START EXCERPTED RECORDS

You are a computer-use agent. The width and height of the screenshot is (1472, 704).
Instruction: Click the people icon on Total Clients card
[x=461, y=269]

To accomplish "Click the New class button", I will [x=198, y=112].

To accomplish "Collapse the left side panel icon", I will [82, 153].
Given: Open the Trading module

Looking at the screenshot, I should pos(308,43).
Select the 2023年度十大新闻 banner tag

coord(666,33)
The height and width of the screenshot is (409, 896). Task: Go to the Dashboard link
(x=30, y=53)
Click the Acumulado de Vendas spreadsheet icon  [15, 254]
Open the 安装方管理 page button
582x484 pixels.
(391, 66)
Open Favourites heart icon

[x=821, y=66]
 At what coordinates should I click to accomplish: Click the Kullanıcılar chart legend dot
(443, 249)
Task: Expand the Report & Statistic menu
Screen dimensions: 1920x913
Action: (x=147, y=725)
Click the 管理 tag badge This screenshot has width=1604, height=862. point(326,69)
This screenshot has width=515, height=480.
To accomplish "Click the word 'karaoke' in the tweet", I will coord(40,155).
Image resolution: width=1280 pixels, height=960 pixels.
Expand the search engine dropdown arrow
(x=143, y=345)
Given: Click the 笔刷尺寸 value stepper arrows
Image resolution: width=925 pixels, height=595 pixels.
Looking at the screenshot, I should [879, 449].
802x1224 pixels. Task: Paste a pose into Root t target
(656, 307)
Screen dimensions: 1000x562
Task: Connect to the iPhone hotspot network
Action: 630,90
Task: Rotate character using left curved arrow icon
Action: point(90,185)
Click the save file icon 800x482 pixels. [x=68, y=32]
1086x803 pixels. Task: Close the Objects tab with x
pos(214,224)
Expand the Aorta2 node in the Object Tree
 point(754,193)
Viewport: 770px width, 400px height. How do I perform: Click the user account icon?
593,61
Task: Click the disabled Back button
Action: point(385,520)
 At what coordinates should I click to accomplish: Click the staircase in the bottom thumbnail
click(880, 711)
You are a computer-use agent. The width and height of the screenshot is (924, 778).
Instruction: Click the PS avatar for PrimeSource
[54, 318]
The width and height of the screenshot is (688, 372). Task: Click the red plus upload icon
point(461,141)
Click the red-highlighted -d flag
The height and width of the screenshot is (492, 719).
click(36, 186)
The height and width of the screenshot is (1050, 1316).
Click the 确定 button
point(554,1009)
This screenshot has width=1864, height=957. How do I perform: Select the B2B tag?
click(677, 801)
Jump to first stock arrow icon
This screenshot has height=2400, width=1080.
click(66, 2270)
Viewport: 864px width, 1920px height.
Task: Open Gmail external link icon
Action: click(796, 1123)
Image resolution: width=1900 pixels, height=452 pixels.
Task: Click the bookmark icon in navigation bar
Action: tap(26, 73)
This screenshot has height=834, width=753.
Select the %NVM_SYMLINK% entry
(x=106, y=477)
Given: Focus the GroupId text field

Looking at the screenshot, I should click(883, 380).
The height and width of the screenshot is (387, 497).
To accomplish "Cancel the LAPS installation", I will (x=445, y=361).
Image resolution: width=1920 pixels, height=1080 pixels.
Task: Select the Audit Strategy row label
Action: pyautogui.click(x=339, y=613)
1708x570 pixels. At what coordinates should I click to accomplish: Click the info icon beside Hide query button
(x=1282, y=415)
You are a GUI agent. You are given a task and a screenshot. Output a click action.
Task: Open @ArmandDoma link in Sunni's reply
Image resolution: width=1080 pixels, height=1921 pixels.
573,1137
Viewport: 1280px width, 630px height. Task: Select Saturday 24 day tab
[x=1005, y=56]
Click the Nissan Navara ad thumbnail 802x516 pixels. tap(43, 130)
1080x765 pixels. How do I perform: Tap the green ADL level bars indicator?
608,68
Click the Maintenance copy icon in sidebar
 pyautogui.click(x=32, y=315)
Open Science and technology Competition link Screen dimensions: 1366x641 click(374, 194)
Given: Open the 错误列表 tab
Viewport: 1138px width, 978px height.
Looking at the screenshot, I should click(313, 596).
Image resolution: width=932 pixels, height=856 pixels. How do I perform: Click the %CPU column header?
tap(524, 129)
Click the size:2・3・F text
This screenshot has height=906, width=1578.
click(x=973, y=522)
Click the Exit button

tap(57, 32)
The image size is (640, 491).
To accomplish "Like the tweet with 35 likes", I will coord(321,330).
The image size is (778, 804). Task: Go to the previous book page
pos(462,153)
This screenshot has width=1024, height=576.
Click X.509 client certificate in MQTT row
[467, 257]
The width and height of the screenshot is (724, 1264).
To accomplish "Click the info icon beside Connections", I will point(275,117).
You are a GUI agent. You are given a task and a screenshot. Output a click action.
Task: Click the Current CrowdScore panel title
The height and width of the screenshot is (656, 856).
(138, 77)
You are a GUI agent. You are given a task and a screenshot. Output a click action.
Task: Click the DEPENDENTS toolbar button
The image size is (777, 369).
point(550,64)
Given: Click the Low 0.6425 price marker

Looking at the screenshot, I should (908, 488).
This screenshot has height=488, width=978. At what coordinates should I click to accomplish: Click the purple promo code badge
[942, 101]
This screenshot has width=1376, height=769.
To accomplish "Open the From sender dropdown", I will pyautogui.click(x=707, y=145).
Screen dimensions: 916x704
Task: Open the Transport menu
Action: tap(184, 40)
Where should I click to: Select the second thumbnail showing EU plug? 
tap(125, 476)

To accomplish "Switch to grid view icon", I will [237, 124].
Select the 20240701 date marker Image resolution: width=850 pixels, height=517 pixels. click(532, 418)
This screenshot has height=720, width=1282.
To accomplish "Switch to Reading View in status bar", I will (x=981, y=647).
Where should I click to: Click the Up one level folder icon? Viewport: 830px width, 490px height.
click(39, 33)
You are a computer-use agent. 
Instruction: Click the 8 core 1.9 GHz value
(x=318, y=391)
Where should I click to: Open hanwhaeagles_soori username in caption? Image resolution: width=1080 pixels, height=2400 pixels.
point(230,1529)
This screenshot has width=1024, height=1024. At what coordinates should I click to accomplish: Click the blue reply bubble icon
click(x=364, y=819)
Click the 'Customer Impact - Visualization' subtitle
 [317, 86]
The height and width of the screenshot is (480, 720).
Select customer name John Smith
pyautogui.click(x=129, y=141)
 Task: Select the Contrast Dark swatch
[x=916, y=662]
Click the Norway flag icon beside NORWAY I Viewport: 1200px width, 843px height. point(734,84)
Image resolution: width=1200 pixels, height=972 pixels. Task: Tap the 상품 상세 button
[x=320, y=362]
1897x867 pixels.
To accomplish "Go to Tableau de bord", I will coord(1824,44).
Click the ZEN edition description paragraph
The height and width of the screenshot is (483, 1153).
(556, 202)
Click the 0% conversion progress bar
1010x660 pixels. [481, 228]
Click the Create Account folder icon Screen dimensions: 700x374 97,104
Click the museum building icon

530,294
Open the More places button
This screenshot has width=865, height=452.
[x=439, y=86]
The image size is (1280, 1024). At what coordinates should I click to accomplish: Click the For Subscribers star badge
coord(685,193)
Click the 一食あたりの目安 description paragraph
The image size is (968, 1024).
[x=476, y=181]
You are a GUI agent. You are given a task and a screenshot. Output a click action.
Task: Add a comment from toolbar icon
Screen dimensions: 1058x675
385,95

END EXCERPTED RECORDS

**YOUR OBJECTIVE**
Return only the part of the records above that opens with the line containing "This screenshot has height=906, width=1578." and closes with the line containing "This screenshot has width=1024, height=576.", ends included.

**ANSWER BELOW**
This screenshot has height=906, width=1578.
click(x=973, y=522)
Click the Exit button

tap(57, 32)
The image size is (640, 491).
To accomplish "Like the tweet with 35 likes", I will coord(321,330).
The image size is (778, 804). Task: Go to the previous book page
pos(462,153)
This screenshot has width=1024, height=576.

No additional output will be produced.